Comments from palstic surgeons about this trend are usually viewed as attempts at 'constraint of fair trade'. Personally, I don't care what others do, inside or outside of medicine. I have enough to worry about in my plastic surgery and spa practice and I prefer to focus on honing my own skills and providing the best possible cosmetic care that I can. The cosmetic marketplace is not like traditional medicine...it is really let the buyer beware. There are few regulatory agencies or guidelines for a burgeoning field that is not behest to federal and private insurance rules of reimbursement. In this market, only the attorneys and the threat of malpractice and liability issues (and perhaps one's good conscience ??) keep it from spinning completely out of control.

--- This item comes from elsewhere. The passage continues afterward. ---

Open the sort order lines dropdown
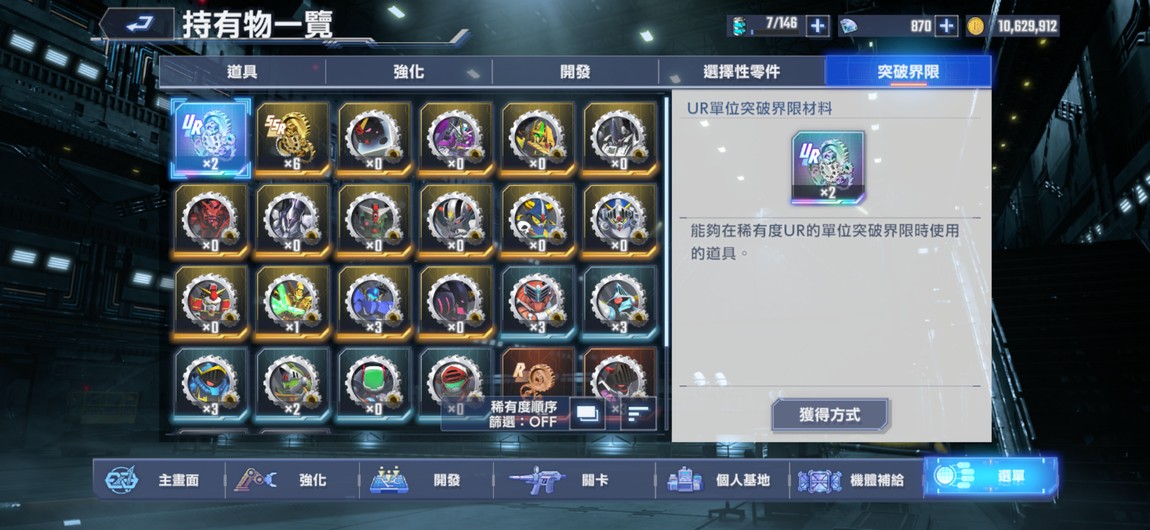[638, 414]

What I find most troubling, however, is the complete disregard or lack of concern about patient safety.....for the sake of revenues. Here in Indianapolis, I know of aestheticians who regularly perform Botox in their own home, cosmetologists doing injectable fillers in hair salons, nurse assistants doing lipodissolve injections, Internists performing threadlifts and ENT surgeons doing breast augmentations in their own surgery centers. Providers performing procedures for which they have little training and and no formal background, not to mention being well outside what their licenses and certificates would permit, treating patients as study subjects. performing procedures on a patient with no formal training....you are a study subject!) And I wouldn't call visiting someone for a few hours in their office or watching a DVD by a manufacturer bona fide training either! Patients, naively, do not seem to be able to tell the differeence between qualified and not well-qualified providers.....iin the hopes of saving a few dollars or driving a few less miles.....or is it the appeal of a well-crafted advertisement or website?

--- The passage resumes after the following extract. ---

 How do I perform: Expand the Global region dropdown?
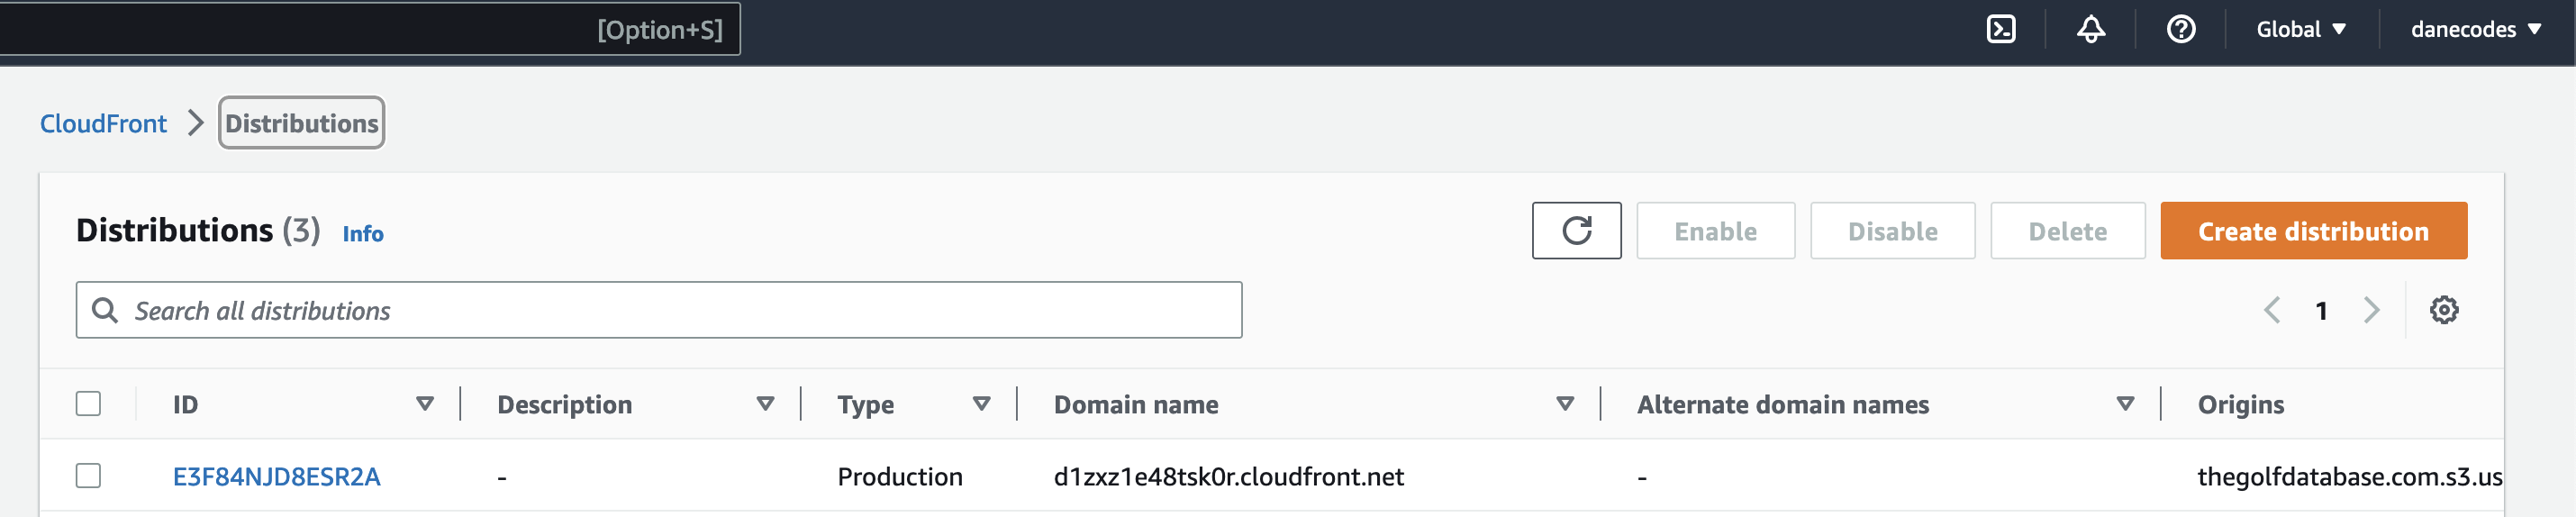coord(2301,29)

Equally disturbing....and the genesis of this rant is......that physician (and yes some dentists too) and other allied health and beauty care providers will contact me in the hope of providing them with some training. The very fact that this is done is highly reflective of some deeper problematic issues........and not just that they obviously don't respect my time and plastic surgery experience. (I got my training the old-fashioned way... what would be my motivation to give that knowledge away for free for their benefit?) Such requests for quick and easy on-site training indicate that they have no appreciation for the subtle nuances and complexities of aesthetic medicine. Just because you can take a needle and inject something doesn't mean you know whether this is the appropriate treatment for the patient's problem and whether an injection or other more sophisticated form of treatment might not be better. The simplicity of a treatment doesn't always equate with overall effectiveness. Fortunately, most of these aesthetic treatments don't carry high risks of medical complications but they do carry significant risks of poor 'value'. The concept of value is a very valuable one in aesthetic medicine which is often unappreciated, although it will ultimately be perceived by the patient. What do you get...for what you are paying for? For example, the use of injectable fillers, may not be so inexpensive if poor results are obtained...and the patient later learns that they would have been better off with a facelift from the beginning. Several thousands dollars of lipodissolve treatments for a 10% improvement in a body area is very disappointing when twice that amount of money for liposuction would have produced a much better result a lot faster.
The point is.....aesthetic treatments, like traditional medical therapies, require a diagnosis, treatment planning, and a review of treatment options. The iintricacies of aesthetic treatments are not learned in any audio or visual program.